### Texto elegido
23 de noviembre de 2024 7:04 AM

Nelson Chitty La Roche: ¿Representativa o protagónica?

La democracia es hoy en día una filosofía, una religión, una forma de vivir y, casi accesoriamente, una forma de gobierno”. Georges Burdeau

La democracia pasó más de veinte siglos eclipsada, nos recuerda el eminente tratadista Giovanni Sartori, refiriéndose a su desvanecimiento desde la antigüedad hasta la modernidad. Hoy en día, luego de postularse y erigirse como el sistema universal de gobierno, sin embargo, conoce un profundo cuestionamiento y mengua su credibilidad.

Palidece la democracia progresivamente y en particular, en esta centuria, se hace más que evidente esa situación de severa crítica y alejamiento y en particular, en aquellos países que otrora la trajeron y abrigaron con devoción.

Occidente redescubrió la democracia y la convirtió en un signo de su modelo civilizatorio, junto a la libertad del hombre y valores excelsos como el humanismo y la solidaridad, pero con el giro en curso que coloca al constructo todo de inspiración filosófica cristiana en ascuas, apunta al gobierno de los iguales encontrando en el ejercicio, proveedores para la decepción y la ira inclusive.

Empero, cabe siempre evocar al león inglés Sir Winston Churchill: “La democracia es el peor sistema de gobierno diseñado por el hombre, con excepción de todos los demás”. El tema puede hacerse campo de debate largo y ancho y no tenemos el tiempo ni el espacio ahora, por lo cual, únicamente comentaremos uno de los elementos que siempre generaron  polémica y algunas de sus repercusiones en la actualidad.

¿Es la democracia representativa o de partidos la que conviene o, por el contrario, es la que se corrompe y deteriora, enervando sus prestaciones? ¿Es sustentable la consulta, la deliberación y la decisión, entonces, el gobierno de todos sin mediación, la democracia directa pues?

El asunto ha frecuentado como reflexión desde que se abordó en Europa con la ilustración y otros movimientos de pensamiento que incoados y desarrollándose a partir del renacimiento y la secularización, trasladaron la decisión desde el monarca hacia el pueblo soberano gradualmente y la cuestión constituye la glosa básica de Hobbes, Locke y, entre otros más, Rousseau.

El ginebrino, auténtico portento del pensamiento político, en uno de sus siempre importantes trabajos, adujo así: “El pueblo inglés piensa que es libre, pero se equivoca realmente. Él es libre solamente durante la elección de los miembros del parlamento y apenas ellos son elegidos, vuelve a ser esclavo, él no es nada más”. (J.J. Rousseau, extracto de Contrato Social, Libro III, Capítulo XV).

Para el talentosísimo Jean Jacques, la libertad solo era tangible en el ejercicio de la voluntad y así solo habría una genuina democracia, entre iguales y libres. Escribió, […] jamás ha existido verdadera democracia, y no existirá jamás. Va contra el orden natural que el mayor número gobierne y el menor sea gobernado […] Si hubiera un pueblo de dioses, se gobernaría democráticamente. Un gobierno tan perfecto no conviene a los hombres. (Jean-Jacques Rousseau, Del contrato social, Madrid, Alianza, 1980, pp. 72-73)

### Material de apoyo

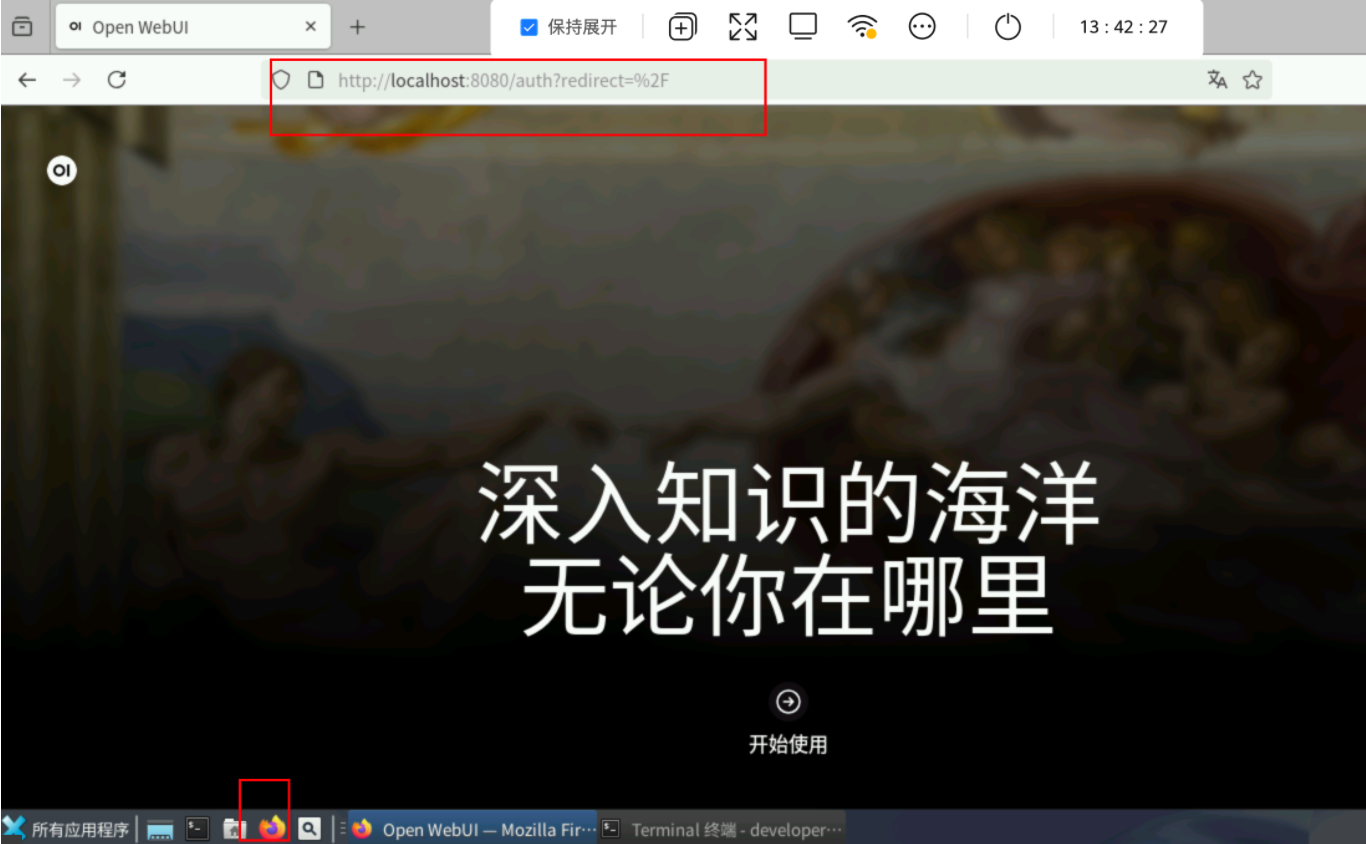The image size is (1366, 844).
Task: Click 开始使用 to get started
Action: click(x=788, y=744)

### Lo que hay que hacer
A. Resume en dos oraciones el artículo sobre la democracia.
B. Repite sin cambiar nada el trozo del artículo sobre la democracia que empieza en "Palidece la democracia" y termina en "la ira inclusive.".
C. Sigue escribiendo el artículo sobre la democracia a partir de su última oración.

### Aquí las respuestas
A. La democracia estuvo más de veinte siglos eclipsada y luego se impuso como sistema universal de gobierno, pero hoy se la cuestiona a fondo y pierde credibilidad, sobre todo en los países que antes la defendieron. El artículo se pregunta si conviene la democracia representativa o la directa y recuerda a Rousseau, quien sostenía que el pueblo inglés solo es libre al elegir el parlamento y que nunca ha existido ni existirá una verdadera democracia.

B.
Palidece la democracia progresivamente y en particular, en esta centuria, se hace más que evidente esa situación de severa crítica y alejamiento y en particular, en aquellos países que otrora la trajeron y abrigaron con devoción.

Occidente redescubrió la democracia y la convirtió en un signo de su modelo civilizatorio, junto a la libertad del hombre y valores excelsos como el humanismo y la solidaridad, pero con el giro en curso que coloca al constructo todo de inspiración filosófica cristiana en ascuas, apunta al gobierno de los iguales encontrando en el ejercicio, proveedores para la decepción y la ira inclusive.

C.
Escogí a Sieyès, entre otros, como portavoz de los que sostenían que debía prevalecer la escogencia de mandatarios para los cuerpos deliberantes y el depósito en ellos de la articulación de soberanía, constituyendo el órgano que instrumentalizaría un gobierno representativo y tal vez una democracia materialmente. Es más, para Sieyès: “En el Estado social todo es representación. Se la encuentra por doquier, tanto en el orden privado como en el orden público; es la madre de la industria productiva y comercial, y también de los progresos liberales y políticos. Más aún, se confunde con la esencia misma de la vida social […] Los amigos del pueblo […] en su crasa ignorancia, creían que el sistema representativo era incompatible con la democracia, como si un edificio pudiera ser incompatible con su base natural […] El pueblo no debe delegar más poderes que los que no puede ejercer por sí mismo. A este supuesto principio se le vincula la salvaguardia de la libertad” (Emmanuel Joseph Sieyès, citado por David Pantoja Morán,  (Comp.), Escritos políticos de Sieyès, México, Fondo de Cultura Económica, 1993, pp. 242-243.)

Entretanto, la libertad y la revolución corren de la mano, bailan juntos, pero otra fenomenología se muestra, salen del cascarón ideas en larga gestación y una sociedad se esboza. Deja atrás pero no tanto, l’ancien régime, pero rocambolesca y ebria tropieza con el extremo y cual procesión pareciera dar la vuelta y el imperio y la lucha fratricida y la duda y el bajo psiquismo y el episodio sórdido, el terror y Fouchet y el intercambio que enriquece y el fin del corporativismo y la conquista de la libertad de ser y hacer y el igualitarismo que opaca a la libertad misma, como nos recuerda Hannah Arendt. Valga el coloquio, mucho con demasiado para digerir cómodamente.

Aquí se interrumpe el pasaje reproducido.